DAPHNE, Alabama — Alabama Attorney General Luther Strange said Tuesday he thinks the U.S. Supreme Court will rule that the Affordable Care Act, also known as Obamacare, is unconstitutional.
“I predict they are going to throw it out,“ Strange said at an Eastern Shore Chamber of Commerce economic development luncheon.
But, he said, “There’s no gambling in Alabama, so don’t bet on that.“
A ruling in the landmark case challenging President Barack Obama’s health care initiative is expected Thursday. Alabama is one of 26 states challenging Obamacare, and Strange said he sat in on oral arguments before the Supreme Court.
Strange said the case boils down to what government can force an individual to do, in this case to purchase health insurance. Regardless of how the Supreme Court rules, the decision will have far-reaching ramifications.
“Whatever happens on Thursday is going to affect your business. I can assure you of that,“ Strange said.
In the wake of another key Supreme Court ruling Monday throwing out much of Arizona’s immigration law, Strange said the U.S. 11th Circuit Court of Appeals has already asked both sides for briefs in a similar case challenging Alabama’s law.
The parties are asked to present their interpretations of how the Supreme Court ruling affects the Alabama law, which is similar to Arizona’s. Briefs are due a week from Friday, Strange said.
The 11th Circuit’s role will be to define where Alabama’s law stands in light of the Arizona ruling.
The immigration ruling reinforces the role of state law enforcement working with federal law enforcement, in that a state or local officer can check the immigration status of someone who is stopped for another reason, Strange said.

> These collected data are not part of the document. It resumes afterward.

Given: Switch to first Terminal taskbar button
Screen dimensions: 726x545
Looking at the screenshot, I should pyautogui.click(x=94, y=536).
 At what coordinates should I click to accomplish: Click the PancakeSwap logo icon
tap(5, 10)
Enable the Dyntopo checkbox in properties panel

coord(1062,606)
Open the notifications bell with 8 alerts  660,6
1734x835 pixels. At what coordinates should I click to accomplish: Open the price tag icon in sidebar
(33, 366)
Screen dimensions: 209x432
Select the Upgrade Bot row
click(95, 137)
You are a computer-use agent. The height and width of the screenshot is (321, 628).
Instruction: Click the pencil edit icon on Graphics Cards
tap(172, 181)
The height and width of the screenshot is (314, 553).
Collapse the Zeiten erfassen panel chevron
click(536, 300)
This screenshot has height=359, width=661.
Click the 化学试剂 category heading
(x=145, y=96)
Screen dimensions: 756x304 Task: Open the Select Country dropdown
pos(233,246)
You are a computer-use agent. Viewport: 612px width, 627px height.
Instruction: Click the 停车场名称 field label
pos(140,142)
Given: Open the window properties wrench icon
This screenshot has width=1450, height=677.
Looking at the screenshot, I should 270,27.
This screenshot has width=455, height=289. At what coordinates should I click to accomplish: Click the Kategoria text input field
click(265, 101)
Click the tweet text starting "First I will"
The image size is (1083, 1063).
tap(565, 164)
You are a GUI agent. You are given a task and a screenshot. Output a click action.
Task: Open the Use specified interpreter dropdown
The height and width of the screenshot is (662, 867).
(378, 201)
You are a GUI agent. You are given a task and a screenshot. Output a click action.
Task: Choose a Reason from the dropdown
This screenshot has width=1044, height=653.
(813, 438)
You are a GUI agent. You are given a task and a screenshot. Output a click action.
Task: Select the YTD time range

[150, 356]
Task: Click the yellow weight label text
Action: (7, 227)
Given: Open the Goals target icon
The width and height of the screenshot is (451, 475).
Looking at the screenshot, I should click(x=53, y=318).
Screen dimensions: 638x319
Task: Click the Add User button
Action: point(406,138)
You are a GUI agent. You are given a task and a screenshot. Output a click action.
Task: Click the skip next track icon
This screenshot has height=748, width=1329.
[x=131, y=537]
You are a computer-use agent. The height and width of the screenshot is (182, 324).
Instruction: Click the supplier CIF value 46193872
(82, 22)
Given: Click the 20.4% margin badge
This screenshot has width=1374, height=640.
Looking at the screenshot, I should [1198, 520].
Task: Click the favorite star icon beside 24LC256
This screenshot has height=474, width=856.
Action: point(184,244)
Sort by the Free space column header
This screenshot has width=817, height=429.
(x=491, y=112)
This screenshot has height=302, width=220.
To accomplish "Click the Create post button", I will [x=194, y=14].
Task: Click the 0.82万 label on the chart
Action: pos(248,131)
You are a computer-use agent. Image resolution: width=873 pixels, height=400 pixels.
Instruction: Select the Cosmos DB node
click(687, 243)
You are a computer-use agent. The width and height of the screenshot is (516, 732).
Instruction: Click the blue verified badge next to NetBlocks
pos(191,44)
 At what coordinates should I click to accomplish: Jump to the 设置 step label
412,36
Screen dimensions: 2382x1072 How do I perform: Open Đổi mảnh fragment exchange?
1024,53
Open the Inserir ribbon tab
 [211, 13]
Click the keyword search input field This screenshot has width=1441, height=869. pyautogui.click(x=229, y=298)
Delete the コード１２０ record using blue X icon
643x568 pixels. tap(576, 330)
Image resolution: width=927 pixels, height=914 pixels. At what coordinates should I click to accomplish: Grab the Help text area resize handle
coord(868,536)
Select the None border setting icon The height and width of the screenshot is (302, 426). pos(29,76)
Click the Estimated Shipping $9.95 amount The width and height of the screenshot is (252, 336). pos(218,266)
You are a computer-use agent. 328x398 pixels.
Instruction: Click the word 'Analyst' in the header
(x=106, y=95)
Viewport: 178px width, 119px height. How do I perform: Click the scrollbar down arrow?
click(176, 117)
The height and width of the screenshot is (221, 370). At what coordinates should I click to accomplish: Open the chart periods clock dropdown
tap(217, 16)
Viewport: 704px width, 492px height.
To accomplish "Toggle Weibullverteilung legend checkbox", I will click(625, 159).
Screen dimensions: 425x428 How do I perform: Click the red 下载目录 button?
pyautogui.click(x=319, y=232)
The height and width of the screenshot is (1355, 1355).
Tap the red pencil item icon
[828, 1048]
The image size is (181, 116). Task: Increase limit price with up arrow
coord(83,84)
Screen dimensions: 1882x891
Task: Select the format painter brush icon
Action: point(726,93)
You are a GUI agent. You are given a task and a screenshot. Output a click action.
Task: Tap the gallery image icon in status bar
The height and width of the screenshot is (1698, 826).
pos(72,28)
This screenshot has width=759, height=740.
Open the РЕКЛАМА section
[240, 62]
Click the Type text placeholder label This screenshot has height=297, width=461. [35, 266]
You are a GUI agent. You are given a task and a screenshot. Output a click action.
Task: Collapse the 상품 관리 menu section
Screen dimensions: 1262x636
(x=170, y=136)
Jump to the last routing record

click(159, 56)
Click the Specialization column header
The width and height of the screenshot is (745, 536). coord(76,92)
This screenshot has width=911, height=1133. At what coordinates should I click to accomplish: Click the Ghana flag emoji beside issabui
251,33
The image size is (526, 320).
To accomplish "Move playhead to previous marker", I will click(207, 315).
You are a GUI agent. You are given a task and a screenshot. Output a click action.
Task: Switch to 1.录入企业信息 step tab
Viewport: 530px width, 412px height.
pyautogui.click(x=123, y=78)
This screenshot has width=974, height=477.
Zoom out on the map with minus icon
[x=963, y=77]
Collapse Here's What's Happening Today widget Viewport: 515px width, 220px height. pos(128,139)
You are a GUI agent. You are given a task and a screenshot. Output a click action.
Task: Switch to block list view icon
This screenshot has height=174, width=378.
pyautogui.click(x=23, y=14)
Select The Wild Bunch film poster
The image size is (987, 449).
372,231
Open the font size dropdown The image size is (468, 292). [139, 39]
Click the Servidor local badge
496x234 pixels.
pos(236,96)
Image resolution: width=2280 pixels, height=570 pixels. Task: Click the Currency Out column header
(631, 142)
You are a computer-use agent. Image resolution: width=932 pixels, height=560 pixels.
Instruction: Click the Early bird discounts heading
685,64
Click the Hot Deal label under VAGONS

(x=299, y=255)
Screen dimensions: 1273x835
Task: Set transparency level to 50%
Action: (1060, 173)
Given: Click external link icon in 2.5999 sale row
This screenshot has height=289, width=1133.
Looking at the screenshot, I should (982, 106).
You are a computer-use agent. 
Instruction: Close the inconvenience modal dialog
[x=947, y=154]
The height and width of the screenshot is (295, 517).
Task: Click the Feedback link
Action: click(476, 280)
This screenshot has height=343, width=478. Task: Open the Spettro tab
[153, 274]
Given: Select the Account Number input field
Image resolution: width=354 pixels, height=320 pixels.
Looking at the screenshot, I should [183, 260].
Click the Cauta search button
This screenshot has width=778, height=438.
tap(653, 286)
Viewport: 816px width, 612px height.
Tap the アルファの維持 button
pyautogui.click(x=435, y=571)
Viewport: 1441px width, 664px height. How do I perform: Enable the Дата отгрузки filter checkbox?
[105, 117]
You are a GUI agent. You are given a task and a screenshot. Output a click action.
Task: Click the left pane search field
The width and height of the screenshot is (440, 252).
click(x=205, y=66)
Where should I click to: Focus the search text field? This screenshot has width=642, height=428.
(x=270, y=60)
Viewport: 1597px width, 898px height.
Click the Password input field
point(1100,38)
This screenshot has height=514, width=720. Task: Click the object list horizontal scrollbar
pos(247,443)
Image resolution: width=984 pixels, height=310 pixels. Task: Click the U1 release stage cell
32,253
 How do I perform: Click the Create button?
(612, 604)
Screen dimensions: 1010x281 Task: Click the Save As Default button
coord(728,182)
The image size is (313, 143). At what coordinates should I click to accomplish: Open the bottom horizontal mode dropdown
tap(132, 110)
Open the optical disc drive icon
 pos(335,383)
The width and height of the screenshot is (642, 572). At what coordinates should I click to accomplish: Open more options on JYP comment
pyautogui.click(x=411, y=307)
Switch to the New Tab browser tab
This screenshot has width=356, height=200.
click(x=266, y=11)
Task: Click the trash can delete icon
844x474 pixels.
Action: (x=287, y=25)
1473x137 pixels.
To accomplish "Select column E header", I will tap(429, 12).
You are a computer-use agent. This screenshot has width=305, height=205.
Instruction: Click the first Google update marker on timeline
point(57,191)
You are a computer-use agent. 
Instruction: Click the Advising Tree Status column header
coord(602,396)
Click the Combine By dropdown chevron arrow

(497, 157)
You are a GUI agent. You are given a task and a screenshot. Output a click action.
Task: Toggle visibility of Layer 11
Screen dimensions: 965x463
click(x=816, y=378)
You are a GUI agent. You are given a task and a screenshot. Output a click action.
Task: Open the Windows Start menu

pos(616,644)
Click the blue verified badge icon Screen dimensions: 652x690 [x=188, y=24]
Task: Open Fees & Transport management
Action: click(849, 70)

As for other provisions in the Alabama law, “These are more problematic now, as of yesterday.“
Strange said that because the Obama administration has indicated that enforcing federal immigration law is not a priority, state and local law enforcement officers may find an illegal immigrant, check with federal officials and be told that the federal government has no interest in pursuing that person.
“I think the decision has put the states in a real no-win situation,“ he said.